When Geoffrey Chaucer dragged English literature into its first golden age 600 years ago, he wasn’t above highlighting the sexual proclivities of 14th century England.
The Wife of Bath from The Canterbury Tales, for instance, is as salacious an individual as any in the history of publishing. But her perceived amorality is not an inherent component of an art form in the same way as the archetypal crack-dealing career that seems to be obligatory for almost every rap star seeking mainstrean musical success.
Pop music is the most pervasive arm of the wider popular culture encompassing all aspects of the modern media, including TV, web, motion pictures and magazines.
Invariably, where pop music leads others follow; the multinational corporations which oversee and dominate the distribution and consumption of pop music are the same entities responsible for all other manifestations of pop culture.
Therefore, the strip club imagery which has become a staple of pop rap and rock iconography over the past decade has been introduced and subtly and overtly integrated into TV soap operas and sitcoms and even gossip magazine content.
In Britain, this has led to a diminution of standards, evidenced by the sexualisation of certain content within children’s TV and the proliferation of profanity in ‘family’ movies, ‘reality’ TV shows and other TV content screened before the watershed.
Most TV and record company executives seek to conceal their bankruptcy of originality and absence of creativity behind cryptic statements claiming “freedom of speech and expression”, while they cry all the way to the bank.
Meantime, in the real world, ordinary working people, schoolchildren and even infants must negotiate their way through their daily activities to the accompaniment of a vulgar urban soundtrack.
This is punctuated by derivative computer-generated muzak led by some tuneless neanderthal intent on discussing subject matter that would be deemed inappropriate in most gym locker rooms or barber shops.
Last week’s Home Office standing committee report into teenage participation in casual sex and recreational drug and alcohol abuse highlighted the influence that pop culture had on the behaviour of a vast swathe of Britain’s adolescents.

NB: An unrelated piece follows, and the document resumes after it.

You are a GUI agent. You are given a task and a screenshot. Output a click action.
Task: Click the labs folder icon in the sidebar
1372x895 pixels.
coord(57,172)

Some might claim that parents are responsible for setting moral guidelines and should pay more attention to potentially errant youngsters, rather than point fingers at soft targets.
One might answer that pop culture, and the media which propagates it, has set itself against responsible parenting. After all, how much control can any parent exert over a curious juvenile bombarded by TV, websites, billboards and the plethora of technological graffiti plastered across the social environment?
In defence of the argument claiming music has a minimal influence on public morality, some might cite Jamaica during the 1970s; the Caribbean nation experienced a cultural zenith in the achievements and international acceptance of its national pop music, reggae.
But the peace and love outpourings of The Wailers, Third World and others were set to the backdrop of internecine political violence comparable to other similarly distressed nations, such as Northern Ireland and Palestine.
Political motivation has receded in importance as a determinant factor for murder in the contemporary Jamaican landscape. But the often misogynistic and carbine-infused gangsta rap and bashment, which has succeeded reggae as the music of choice for young Jamaicans in the 21st century, has coincided with a rise in casual violence which makes the Western Kingston of the 1970s seem idyllic.
Chaucer’s characters displayed a ribaldry which seemed rather full on in the context of a society which later birthed the Victorian age. If a return to 19th century modesty is a less feasible option in our modern global village might we be advised to encourage music and movie auteurs who are better able to reflect the psyche of the moral majority?